Sunday, October 28


~ Continental Airlines is positioning itself to cash in on the military buildup on Guam. Any other takers? Competition is what is most needed out here.Martin Luther

Luther, Habbakuk, and the Reformation -- Sam Rowen connects some dots.

~ Skype is jumping into the discount mobile phone business -- at least in Europe. Link

~ Dave is already on the road in the States. I catch up with him next Sunday.

~ It's disconcerting when it is front page news again and again that the school district is going to be able to make payroll. This is an ongoing issue and it's a reason that the schools on Guam have a hard time attracting teachers. Teaching is hard enough without having to worry each month whether you're going to get paid on time. I personally know three Guam educators who have "gone on to other things" in the past 6 months. Brain drain.

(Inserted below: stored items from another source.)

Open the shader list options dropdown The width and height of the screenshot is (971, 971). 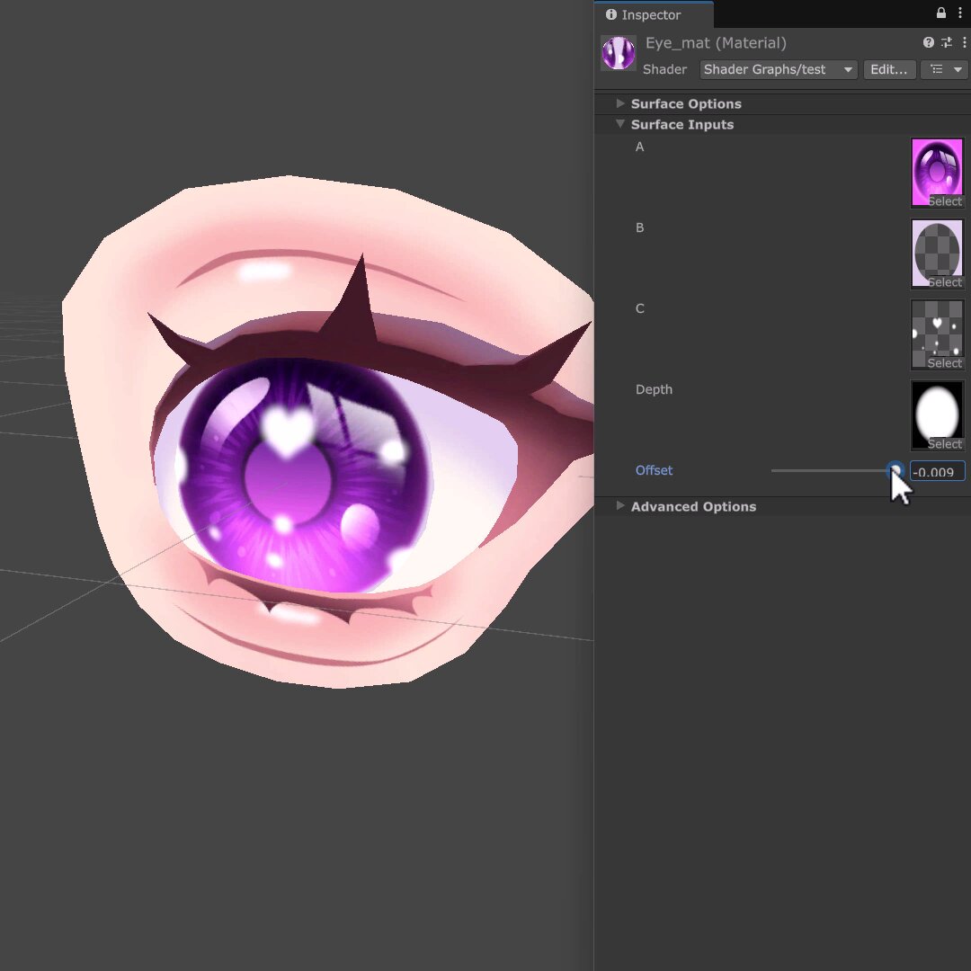(x=946, y=69)
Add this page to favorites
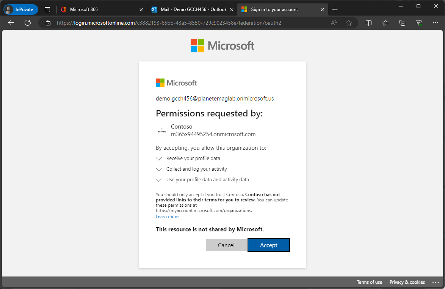Screen dimensions: 445x289 click(349, 23)
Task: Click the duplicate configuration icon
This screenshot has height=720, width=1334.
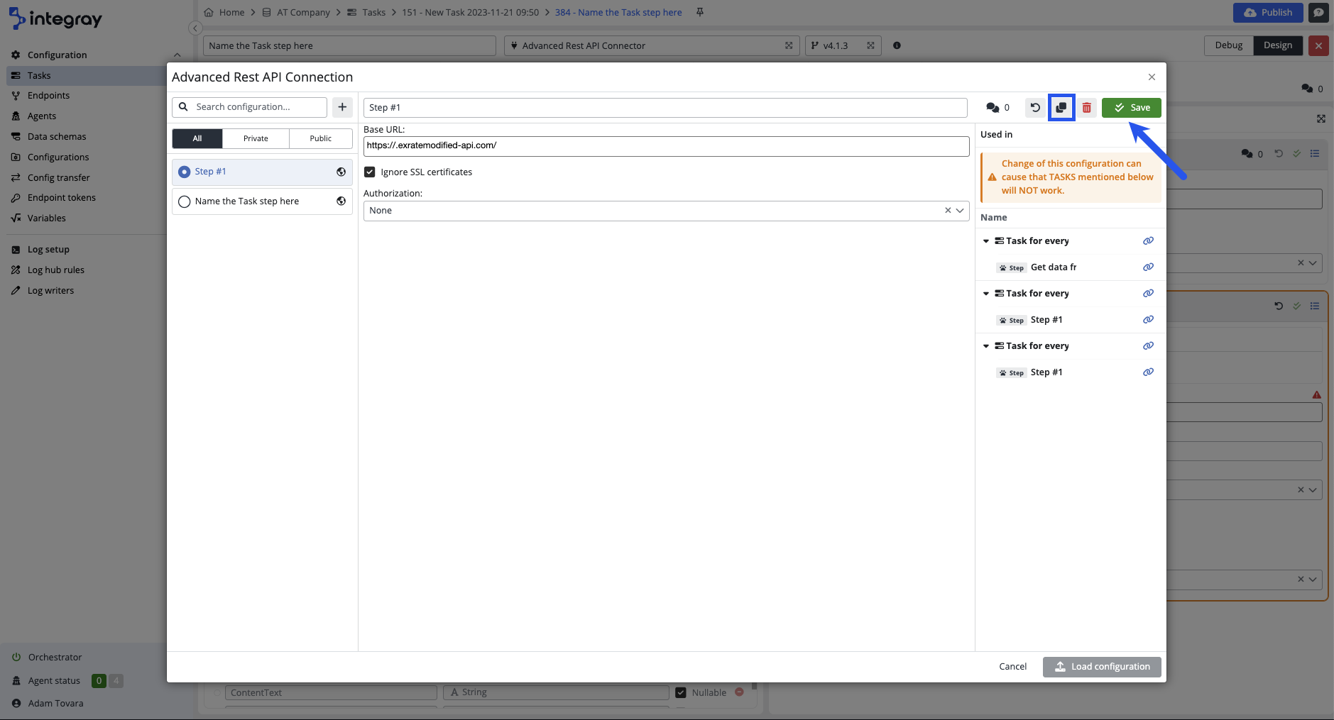Action: (x=1061, y=108)
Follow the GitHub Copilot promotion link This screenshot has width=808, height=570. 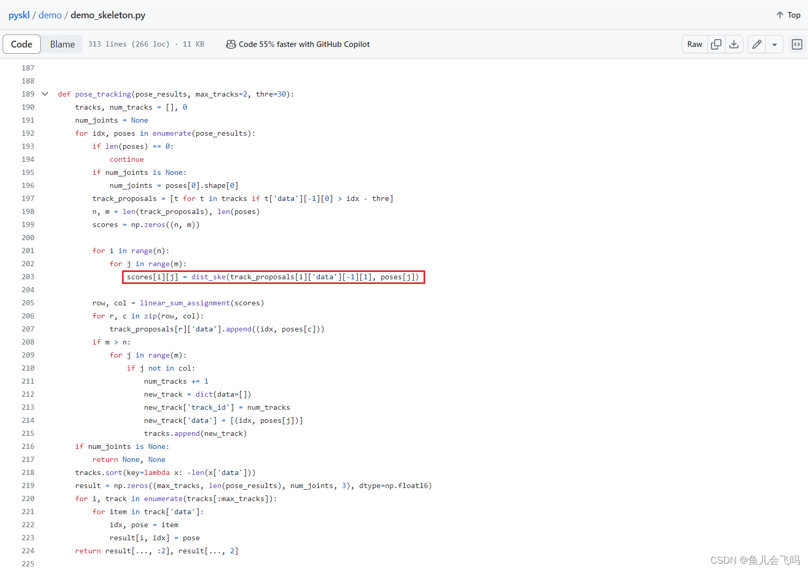tap(304, 44)
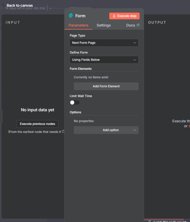Switch to the Settings tab
This screenshot has height=222, width=190.
pos(104,25)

~ Major breakthrough -- "Plumpynut" -- new food concoction that will save the lives of millions of malnourished people. $1 for a daily dose "...made of peanut butter, powdered milk, powdered sugar, and enriched with vitamins and minerals. It tastes like a peanut butter paste. It is very sweet, and because of that kids cannot get enough of it."

~ The New Statesman has a piece on Frank Schaeffer's new book. "That question haunts Frank Schaeffer's new memoir of being Francis Schaeffer's son, Crazy for Francis SchaefferGod: How I Grew Up As One of the Elect, Helped Found the Religious Right and Lived to Take All (or Almost All) of It Back. (My pre-publication copy sports a blunter subtitle: How I Helped Found the Religious Right and Ruin America.) It's a brilliant book, a portrait of fundamentalism painted in broad strokes with streaks of nuance, the twinned coming-of-age story of Frank and the Christian right. But this story moves in more than one direction: both coming-of-age narratives are pulled against the current by the tragedy of Francis Schaeffer, a man who let his children, biological and ideological, guide him down a path from which he'd spent his whole life struggling to get off."

Interesting story. I guess I never really identified Francis Schaeffer with the "religious right" -- at least the politicized version of it. I may have to break down and buy the book. It keeps coming up on the radar.